Philosophy
Each individual Molitor wine - whether white or red; dry, off-dry or sweet; with or without Prädikat – reflects the potential of its vineyard and vintage. Each is as singular, authentic and expressive as possible. This presupposes strict selection, precise handwork and calculated scrutiny of each individual berry. So it is no surprise that the grapes are harvested manually in multiple passes by experienced staff and then subjected to further selection in the cellar, all under the watchful eyes of Markus Molitor. Because only scrupulous separation of each different ripeness level and further separation of individual berries, leads to the highest qualities – as illustrated by a uniquely three decade-long series of Beerenauslesen and Trockenbeerenauslesen.
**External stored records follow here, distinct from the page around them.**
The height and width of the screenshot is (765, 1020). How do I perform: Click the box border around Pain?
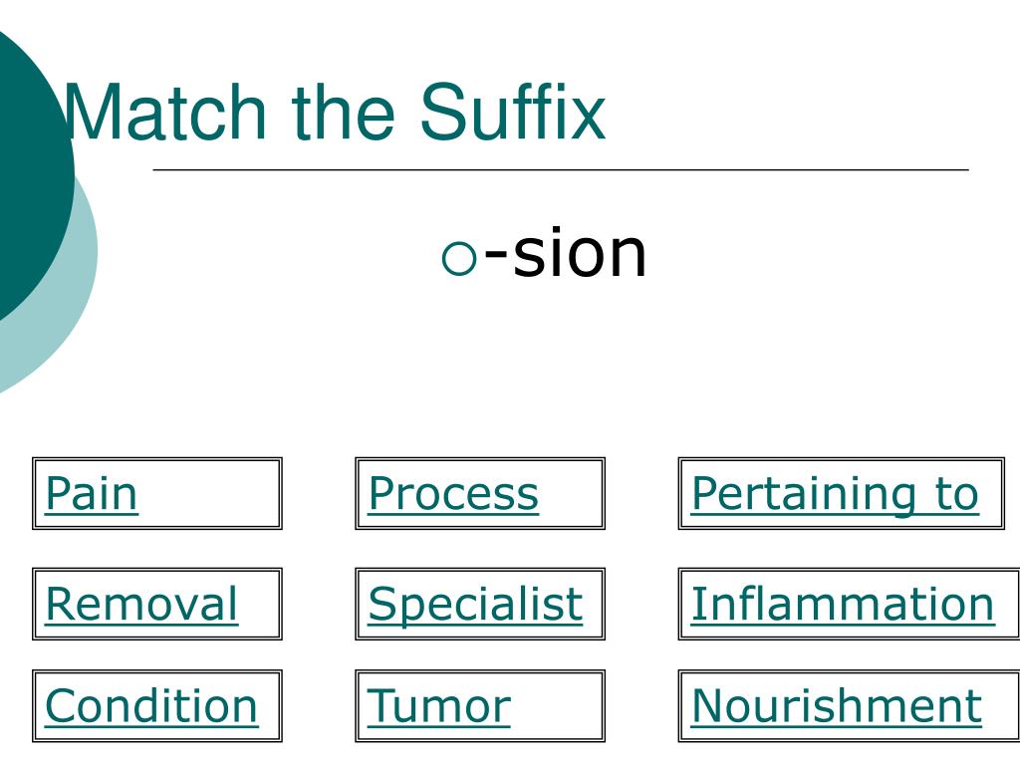pyautogui.click(x=156, y=459)
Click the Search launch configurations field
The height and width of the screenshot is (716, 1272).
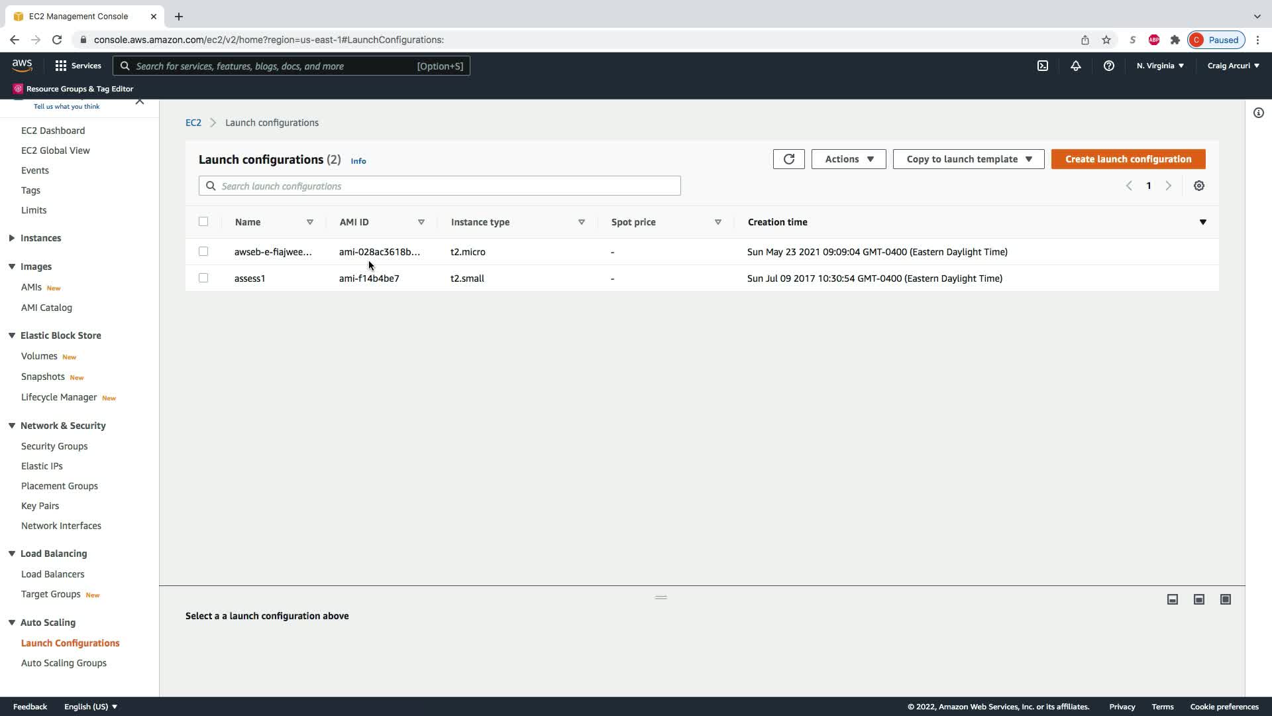[x=440, y=186]
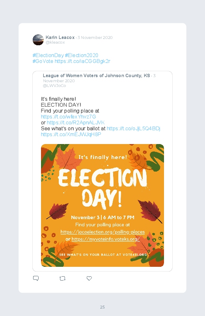Click the @kleacox handle
This screenshot has width=205, height=316.
pyautogui.click(x=55, y=43)
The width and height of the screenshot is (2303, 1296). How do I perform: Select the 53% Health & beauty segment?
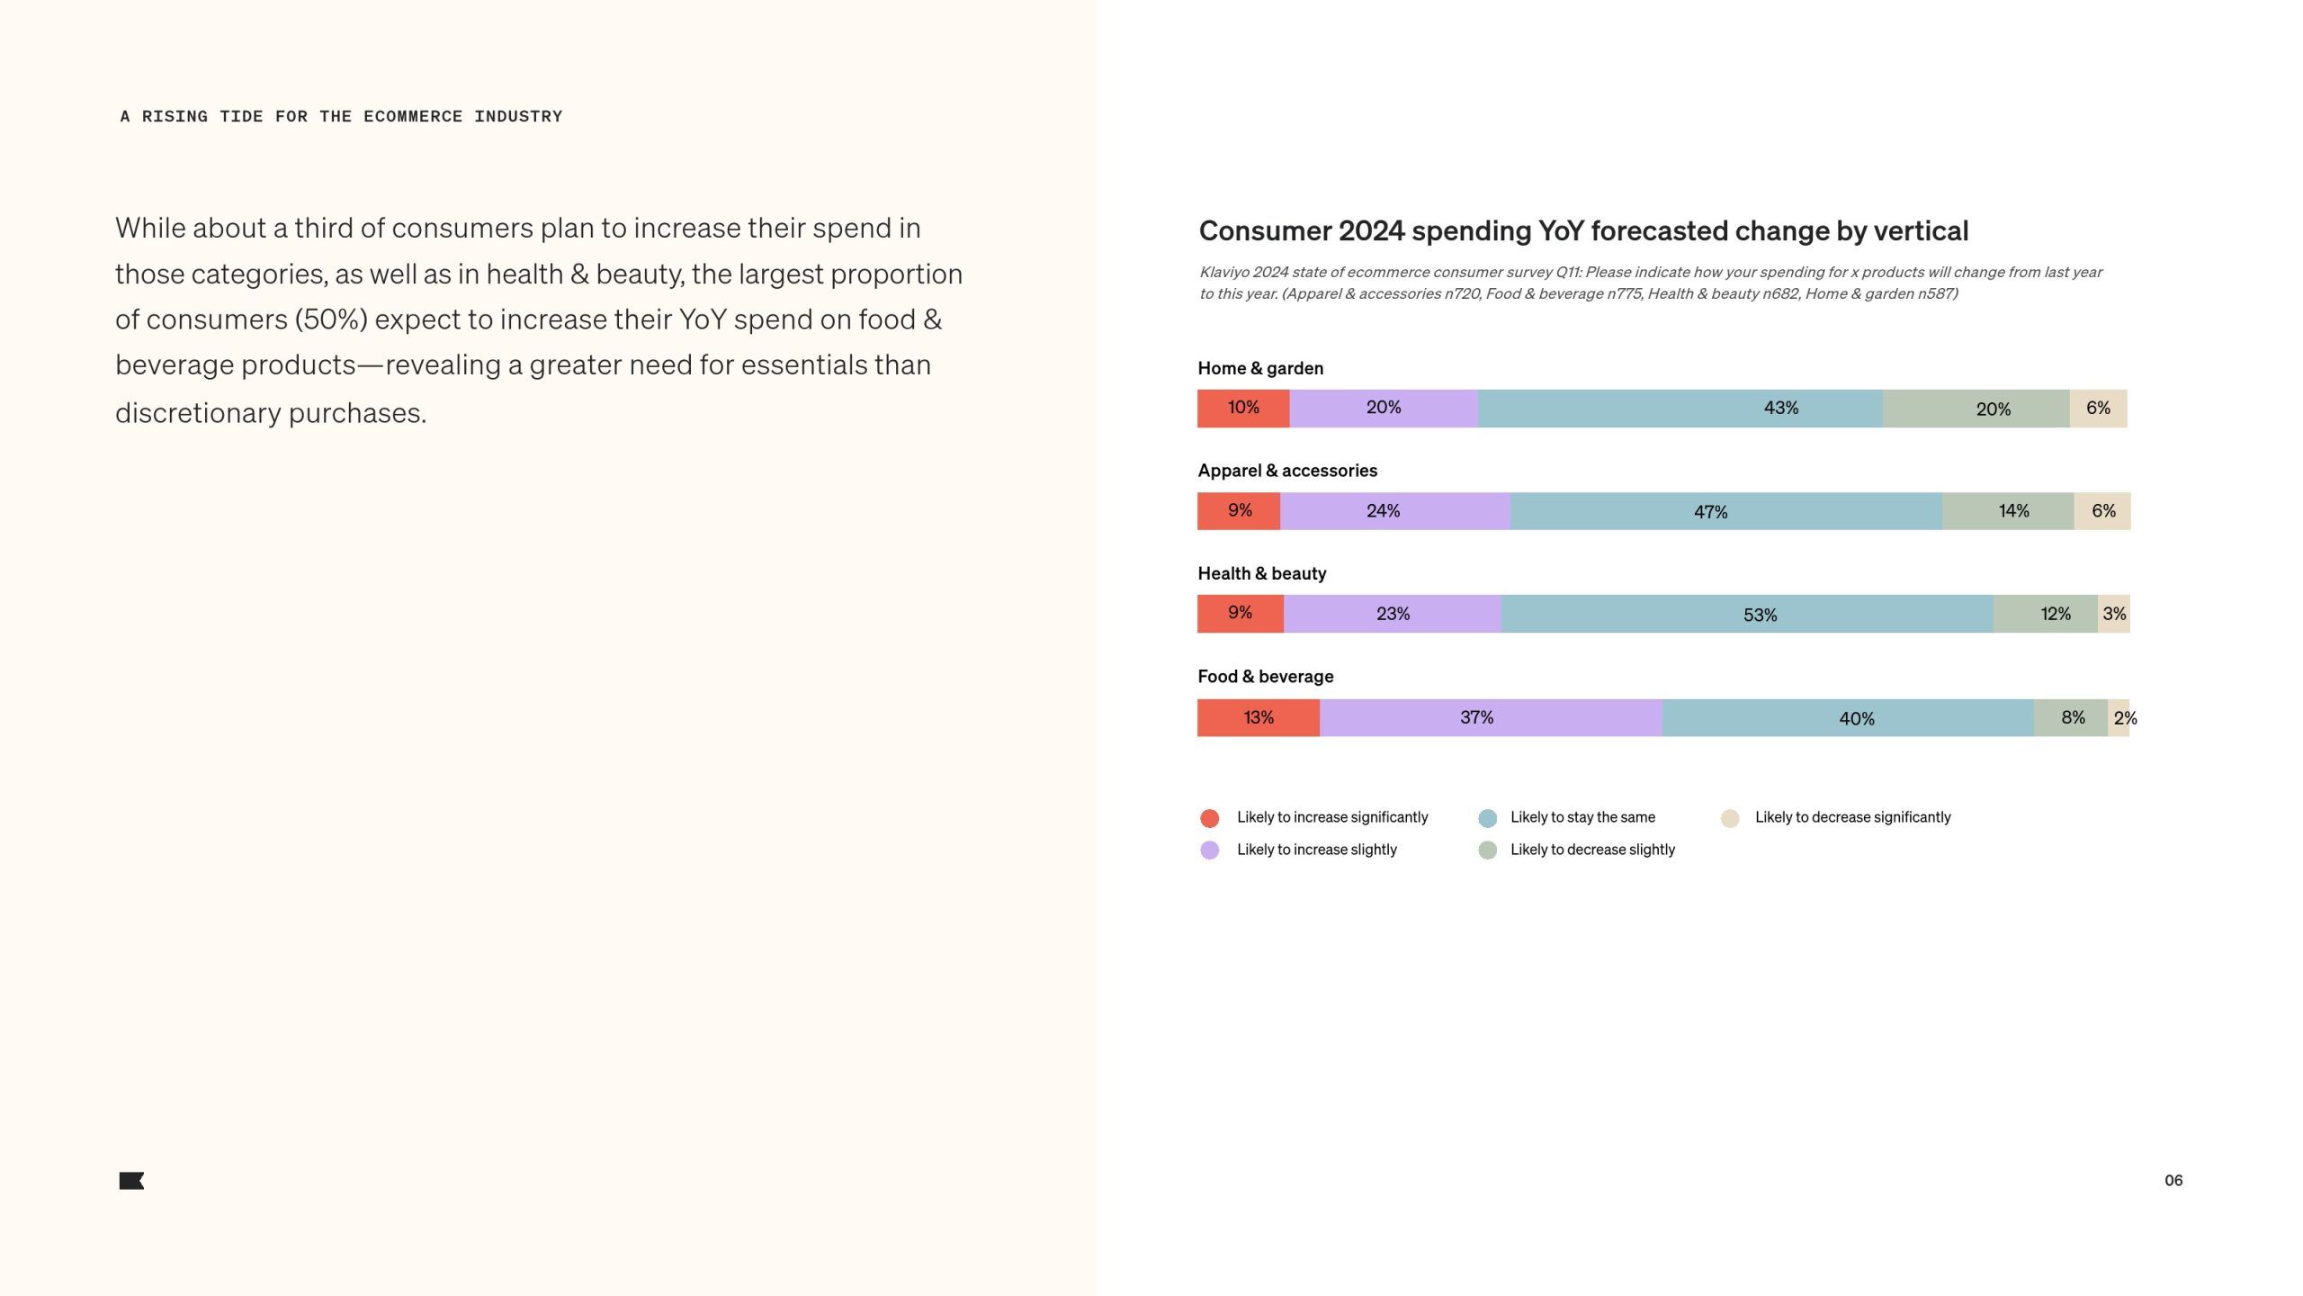click(x=1747, y=614)
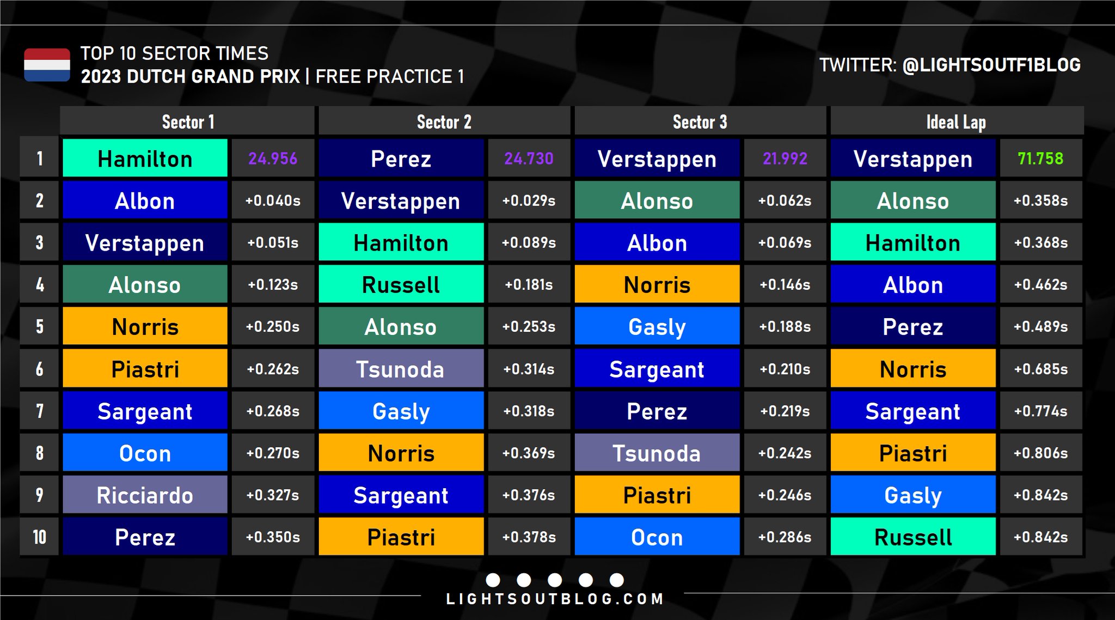
Task: Click the last white pagination dot
Action: 617,580
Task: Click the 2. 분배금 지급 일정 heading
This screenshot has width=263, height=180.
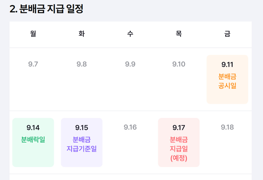Action: point(46,9)
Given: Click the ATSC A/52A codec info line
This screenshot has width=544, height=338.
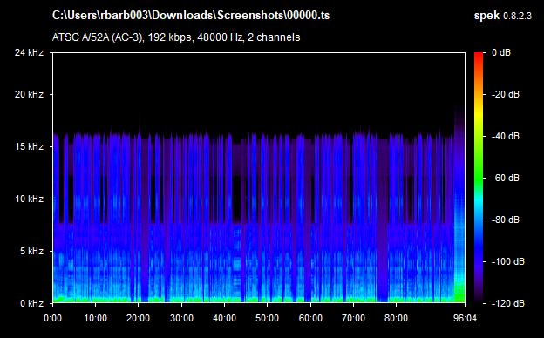Looking at the screenshot, I should pos(176,37).
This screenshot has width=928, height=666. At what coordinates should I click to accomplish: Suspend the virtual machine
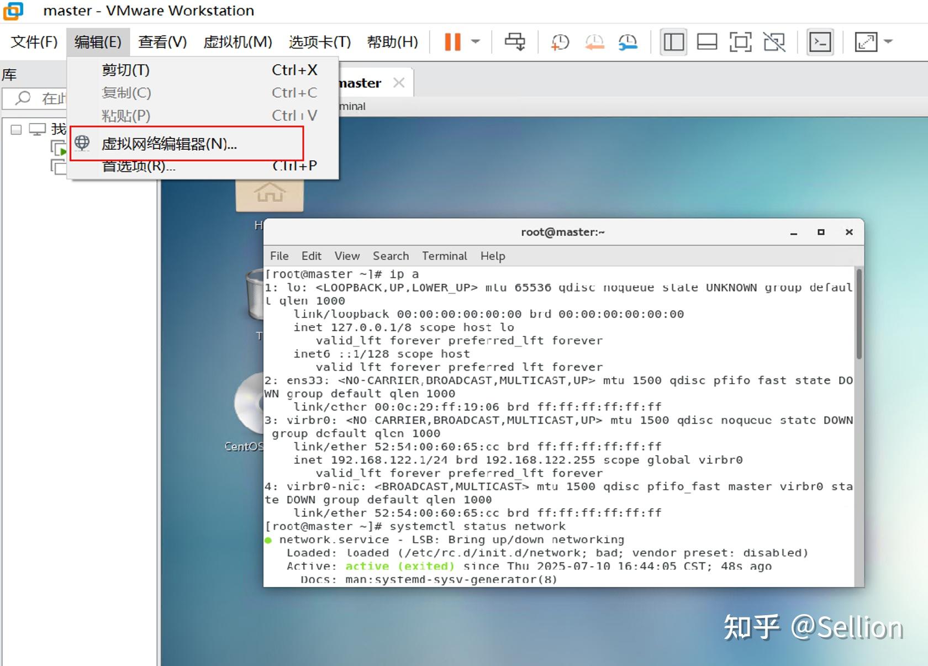pos(452,41)
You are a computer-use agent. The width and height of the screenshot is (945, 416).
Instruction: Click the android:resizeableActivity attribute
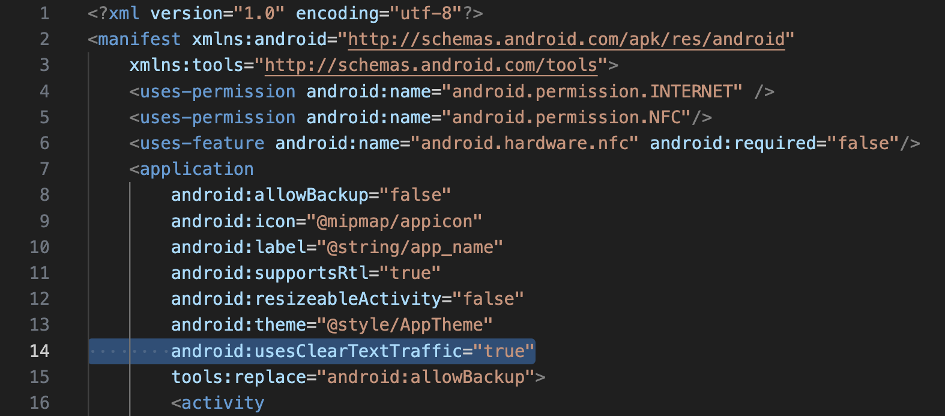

Molitor wines are literally rooted in their slate soils. Deliberately sensitive and restrained vineyard management, low yields and late harvest of physiologically ripe grapes make for a matchless wealth of flavour extracts.
Our vineyards are located from Brauneberg to Traben-Trarbach and since 2001 also in the Saar valley. The variety of slate soils and micro-climates allows us to vinify numerous facets of Mosel wines.
As it has been for centuries, the wines are spontaneously fermented and matured in large oak casks, with no fining, no enzymes, no cultured yeast, nor any other correctives. The old three-story deep cellar is carved into the slate rocks of the hillside and provides an optimal, consistently cool and humid climate. Here, our wines can ferment extremely slowly and as nature dictates.
After fermentation, our wines age on the lees for months to gain mellowness and body.
Good things take time. That’s especially true of wines. Regardless of their vintage, they require a certain time to show their distinctive balance, extract-richness and structure.